Bank shares boosted by Trump Shares in banks and insurance groups are rallying in London, following the reports that president Trump will take steps to dismantle regulations brought in to prevent another financial crisis
After a flurry of executive orders taking action on a range of campaign pledges – including building a wall with Mexico and enacting a travel ban on seven Muslim-majority countries – President Donald Trump has finally turned his attention to the banks.
Sweeping the legislation act of the Dodd-Frank Act rules enacted in response to the 2008 financial crisis, Trump is aligning with many industry players and has been the target of fierce lobbying by broker-dealers and other financial advisers since it was proposed by the Obama administration in 2015.
Trump also will halt another of former President Barack Obama’s regulations, hated by the financial industry, that requires advisers on retirement accounts to work in the best interests of their clients. Trump’s order will give the new administration time to review the change, known as the fiduciary rule.

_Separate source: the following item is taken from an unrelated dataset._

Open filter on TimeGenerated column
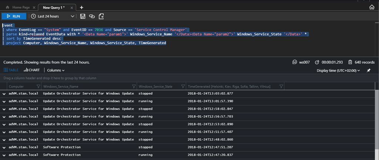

Former Goldman Sachs top executive Gary Cohn who is now director of the White House’s National Economic Council, said Mr Trump would sign executive orders preparing the way to fulfil a campaign pledge to dismantle parts of Dodd-Frank.
Republicans in Congress argue that the law has constricted banks’ ability to do business. But any attempt to roll it back will face fierce resistance from Democrats who view it as a linchpin of financial stability and consumer protection.
Trump said repeatedly during the presidential campaign that the Dodd-Frank overhaul law was preventing banks from lending, which he said made it harder for consumers to access credit and get the economy to grow. Financial analysts have had mixed views on this assessment. Some believe that low demand from consumers has hurt the ability of banks to lend, and low interest rates have hurt the returns banks make on these loans. But smaller banks have said they are dealing with a crush of new regulations spurred by Dodd-Frank, something regulators have struggled to address.
Cohn didn’t specify how all of these regulations should be rewritten, but he said that financial markets have made their own corrections and that the environment that fueled the financial crisis no longer existed. He said, for example, that even if mortgage restrictions are rolled back, it doesn’t mean that there would be another boom in the subprime lending market. That is because, he said, those loans can’t be securitized and sold like they were before the financial crisis because the market for those products isn’t the same.
“We don’t want to do it an unregulated way,” he said. “We want to do it in a smart, regulated way.”
Translation: we want our bubble, we want to be able to securitize, package and sell it, we want to offload risky exposure to momentum-chasing retail investors and, potentially, widows and orphans.
More from the WSJ:
Trump blamed the political establishment and Wall Street banks for leaving behind many Americans and vowed to break up both. Those promises have already been called into question as he has filled his administration with members of Congress and Wall Street executives, including Mr. Cohn, who retired as president of Goldman Sachs Group Inc. to join the Trump administration.
Adding to the potentially difficult optics for Mr. Trump, he will sign the actions on the same day he meets with a group of business executives, including J.P. Morgan Chase & Co. Chief Executive James Dimon and BlackRock Inc. CEO Laurence Fink. Asked about the potential political pushback because of his Wall Street past, Mr. Cohn said the administration’s goal of deregulating financial markets “has nothing to do with Goldman Sachs.”
“It has nothing to do with J.P. Morgan,” he said. “It has nothing to do with Citigroup. It has nothing to do with Bank of America. It has to do with being a player in a global market where we should, could and will have a dominant position as long as we don’t regulate ourselves out of that.”